**À FAIRE**
Poursuivez, s'il vous plaît, le texte sur la stratégie de Barack Obama face à Mitt Romney, à partir de sa dernière phrase.

**EXTRAIT**
On voit apparaître une des stratégies principales de Barack
Obama pour les élections présidentielles du 6 mai.
Il s’agit de ringardiser le plus possible Mitt Romney et de
le repousser le plus loin possible dans le camp de la réaction dure, afin de
faire de lui un nouveau Barry Goldwater, le candidat le plus à droite que
présenta le Parti républicain à une élection présidentielle, héros de Ronald
Reagan, et qui fut balayé par Lyndon Johnson en 1964.
Après l’avoir attaqué sur ses positions économiques qu’il a
comparé à celles du Tea Party, c’est-à-dire, selon lui, qui aboutiront à faire
payer à la classe moyenne les problèmes économiques, à couper encore plus dans
les programmes sociaux, à abandonner les programmes environnementaux et,
surtout, à donner encore plus d’avantages aux riches (dont fait partie Romney),
Barack Obama a enfoncé le clou en matière sociétale.
Ainsi, après les bourdes à répétition de Mitt Romney sur le
droit des femmes à disposer de leur corps et à utiliser la contraception qui
lui valent un retard conséquent dans les sondages du côté des électrices,
Barack Obama a décidé de se déclarer pour la première fois en faveur du mariage
entre homosexuels ce qui, évidemment, a entraîné une réaction immédiate du
candidat républicain qui s’y est dit opposé, estimant que la question du
mariage ne concernait qu’un homme et une femme.
Voilà donc la communauté gay ancrée un peu plus du côté de
Barack Obama d’autant que Mitt Romney avait du, il y a quelques jours, viré un
de ses porte-paroles ouvertement homosexuel sous la pression de l’aide la plus
à droite de son parti.
Même si le vote gay ne fait pas gagner une élection (au
contraire du vote féminin), cela permet à Barack Obama de pousser au fur et à
mesure son adversaire dans le camp le plus réactionnaire pour en faire un
candidat clivant, aux ordres de l’extrême-droite obscurantiste et ayant renié
tous ses engagements modérés devant les diktats de cette dernière.
Dans la lettre qu’il a envoyée à ses soutiens, Barack Obama
dit avoir évolué en matière de mariage gay.
Il rappelle toutefois qu’aucune initiative fédérale ne sera
prise en la matière et que les Etats continueront à légiférer en la matière (certains
d’entre eux ont passé des lois interdisant ce mariage alors que d’autres, comme
New York, l’ont autorisé).

**DONNÉES ENREGISTRÉES**

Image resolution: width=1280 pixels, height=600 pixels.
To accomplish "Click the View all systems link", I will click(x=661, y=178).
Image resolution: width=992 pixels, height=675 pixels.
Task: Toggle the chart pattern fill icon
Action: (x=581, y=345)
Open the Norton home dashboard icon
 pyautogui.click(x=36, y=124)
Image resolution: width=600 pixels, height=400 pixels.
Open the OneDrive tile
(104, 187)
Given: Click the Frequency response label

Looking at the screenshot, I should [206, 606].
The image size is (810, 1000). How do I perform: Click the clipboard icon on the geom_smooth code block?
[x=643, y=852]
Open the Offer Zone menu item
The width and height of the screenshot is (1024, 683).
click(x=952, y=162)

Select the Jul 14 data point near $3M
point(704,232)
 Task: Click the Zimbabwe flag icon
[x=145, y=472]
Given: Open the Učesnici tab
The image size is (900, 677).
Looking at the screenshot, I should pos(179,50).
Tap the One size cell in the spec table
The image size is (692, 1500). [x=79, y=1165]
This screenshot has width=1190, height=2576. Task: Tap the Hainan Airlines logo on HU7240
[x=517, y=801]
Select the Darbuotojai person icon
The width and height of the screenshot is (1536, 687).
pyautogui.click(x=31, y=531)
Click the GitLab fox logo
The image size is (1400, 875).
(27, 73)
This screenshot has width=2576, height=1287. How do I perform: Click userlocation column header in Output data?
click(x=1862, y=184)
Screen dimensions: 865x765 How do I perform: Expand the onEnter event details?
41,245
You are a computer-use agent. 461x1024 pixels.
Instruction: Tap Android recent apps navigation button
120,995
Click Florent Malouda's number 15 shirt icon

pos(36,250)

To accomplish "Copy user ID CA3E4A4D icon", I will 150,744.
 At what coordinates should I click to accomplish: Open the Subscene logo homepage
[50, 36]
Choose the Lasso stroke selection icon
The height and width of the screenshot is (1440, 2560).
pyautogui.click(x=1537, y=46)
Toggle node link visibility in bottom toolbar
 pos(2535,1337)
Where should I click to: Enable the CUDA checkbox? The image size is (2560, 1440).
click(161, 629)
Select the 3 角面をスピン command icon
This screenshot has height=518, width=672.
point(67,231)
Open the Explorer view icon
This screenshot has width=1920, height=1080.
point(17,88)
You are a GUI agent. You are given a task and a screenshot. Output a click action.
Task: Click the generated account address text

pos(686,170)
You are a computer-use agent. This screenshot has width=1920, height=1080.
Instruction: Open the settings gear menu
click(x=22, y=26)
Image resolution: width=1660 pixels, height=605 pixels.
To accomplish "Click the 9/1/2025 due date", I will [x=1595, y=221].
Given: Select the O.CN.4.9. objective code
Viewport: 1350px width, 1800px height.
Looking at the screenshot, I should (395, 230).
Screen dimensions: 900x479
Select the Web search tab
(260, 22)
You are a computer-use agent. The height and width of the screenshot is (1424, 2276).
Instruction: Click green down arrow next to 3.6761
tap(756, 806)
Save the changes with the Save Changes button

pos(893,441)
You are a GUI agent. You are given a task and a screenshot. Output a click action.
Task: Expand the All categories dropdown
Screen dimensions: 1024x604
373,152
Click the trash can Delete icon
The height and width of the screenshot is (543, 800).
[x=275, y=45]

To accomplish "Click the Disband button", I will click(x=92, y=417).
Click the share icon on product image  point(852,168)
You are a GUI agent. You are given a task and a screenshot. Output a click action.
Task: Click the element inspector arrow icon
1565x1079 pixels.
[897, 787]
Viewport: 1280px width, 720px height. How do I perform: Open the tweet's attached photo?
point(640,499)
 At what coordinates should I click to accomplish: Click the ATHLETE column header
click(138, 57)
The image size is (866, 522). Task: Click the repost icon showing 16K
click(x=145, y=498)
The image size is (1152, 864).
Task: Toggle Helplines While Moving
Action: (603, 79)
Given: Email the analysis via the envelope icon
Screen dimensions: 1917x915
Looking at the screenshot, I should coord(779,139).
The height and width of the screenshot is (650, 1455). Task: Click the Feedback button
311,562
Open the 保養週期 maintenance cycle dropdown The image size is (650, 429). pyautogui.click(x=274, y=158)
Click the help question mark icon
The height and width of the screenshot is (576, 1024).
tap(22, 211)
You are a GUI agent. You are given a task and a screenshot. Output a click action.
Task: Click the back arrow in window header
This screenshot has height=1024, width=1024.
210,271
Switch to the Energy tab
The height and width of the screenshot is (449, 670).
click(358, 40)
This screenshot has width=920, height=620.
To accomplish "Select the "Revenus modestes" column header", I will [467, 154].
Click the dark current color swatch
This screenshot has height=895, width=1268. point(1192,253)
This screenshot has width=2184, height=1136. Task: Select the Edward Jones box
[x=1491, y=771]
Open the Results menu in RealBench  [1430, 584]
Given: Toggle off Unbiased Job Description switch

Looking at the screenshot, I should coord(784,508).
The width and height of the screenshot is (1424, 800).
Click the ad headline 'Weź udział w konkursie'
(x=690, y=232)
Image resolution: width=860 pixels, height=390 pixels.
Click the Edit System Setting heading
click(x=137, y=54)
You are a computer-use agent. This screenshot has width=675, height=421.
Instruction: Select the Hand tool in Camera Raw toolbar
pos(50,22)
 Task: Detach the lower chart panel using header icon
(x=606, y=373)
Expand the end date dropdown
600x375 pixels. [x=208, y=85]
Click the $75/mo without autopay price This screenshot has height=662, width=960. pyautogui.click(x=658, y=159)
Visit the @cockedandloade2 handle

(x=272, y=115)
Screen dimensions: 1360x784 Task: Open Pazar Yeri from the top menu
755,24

**RÉSULTAT**
De même, il comprend les oppositions que cela suscite
notamment au niveau religieux.
On le voit, cette déclaration qui ne sera suivie d’aucune
mesure concrète est bien un message adressé à la communauté gay mais aussi à
tous ceux qui sont pour une société ouverte, voire une société débarrassée de
ses interdictions passéistes, tous ceux, également, qui placent la liberté
individuelle au-dessus de tout, c’est-à-dire une large majorité d’Américains.
Dans cette population, il y a évidemment la base de son
parti comme le rappellent les commentateurs mais aussi une des cibles
prioritaires d’Obama, les jeunes.
D’ailleurs, lors de son interview télévisée à la chaîne ABC
au cours de laquelle il a fait ce «coming out», il a indiqué que, lorsqu’il se
rend dans les campus universitaires, «souvent, je parle à des étudiants
républicains qui pensent que j’ai de très mauvaises politiques économique et en
matière de politique étrangère, mais sont très clair lorsqu’il s’agit de
l’égalité des homosexuels, ils croient en cette égalité».
Mais, mieux encore pour Obama, 57% des électeurs
«independents» (où on trouve les centristes), ceux qui feront l’élection, se
déclarent en faveur du mariage gay (contre 40% qui sont contre) selon un
sondage Gallup publié cette semaine.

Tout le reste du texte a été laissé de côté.